OPDRACHT: Noem alle manieren waarop volgens de selectie hieronder ook rustmomenten aan tafel ontstaan.

SELECTIE:
════════
Er wordt niet onnodig gelopen en er is ruimte voor een gesprek. Rustmomenten ontstaan ook door af en toe eens voor te lezen tijdens of na het eten (ook de grote kinderen vinden voorlezen leuk!), door samen te zingen, door het opzetten van rustige muziek of door aan het begin en/of eind te bidden als dat gebruikelijk is. Als de kinderen iets willen vragen dan steken ze hun vinger op. Op die manier leren ze op hun beurt te wachten. Het geeft rust. Schreeuwen aan tafel staan we niet toe. Er wordt op een rustige manier met elkaar gepraat. Alle TSO’s vinden het belangrijk dat alle kinderen iets eten. Het brood dat overblijft gaat weer mee in de trommel naar huis. Er wordt geen brood of drinken weggegooid. Heeft een kind zijn brood vergeten, dat worden de ouders daarop aangesproken en zorgen de begeleiders voor een alternatief, zoals een boterham, rijstwafel en wat drinken. Vlietkinderen vindt het niet verstandig kinderen snoep of koek mee te geven als lunch. Dit wordt vermeld in de huisregels. Door het geven van informatie over gezonde voeding wil Vlietkinderen haar visie daarin vorm geven. Om de zorg voor de groepsruimte te laten zien, vinden wij het belangrijk dat de kinderen na het eten meehelpen met opruimen van de tafel en de plaats waar gegeten is. Tip: laat eerst een prullenbak rondgaan waar de kinderen hun afval in kunnen doen, voordat ze van tafel gaan. Voor jongere en oudere kinderen gelden vaak dezelfde basisregels. De oudere kinderen worden aangesproken op hun zelfstandigheid en verantwoordelijkheid.
d. Doelstellingen voor het komende jaar: Vlietkinderen wil een visie ontwikkelen op gezonde voeding op de TSO.
════════
AANGELEVERDE GEGEVENS:
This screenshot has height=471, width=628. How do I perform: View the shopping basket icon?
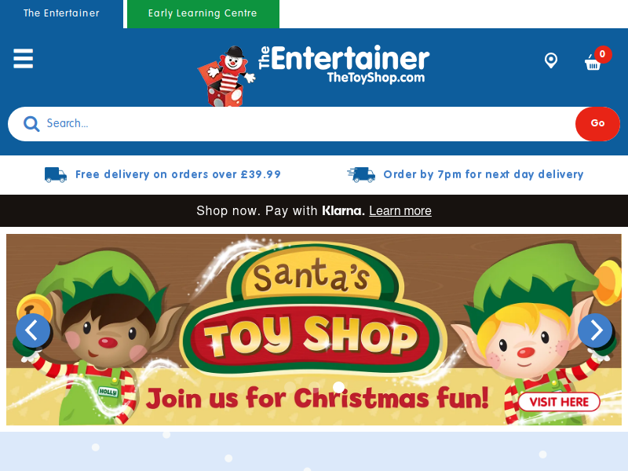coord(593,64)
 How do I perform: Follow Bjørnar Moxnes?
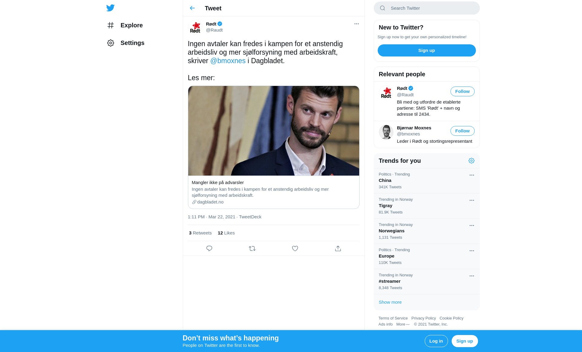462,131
════════
VERWACHT ANTWOORD:
- Af en toe voorlezen tijdens of na het eten
- Samen zingen
- Rustige muziek opzetten
- Aan het begin en/of eind bidden, als dat gebruikelijk is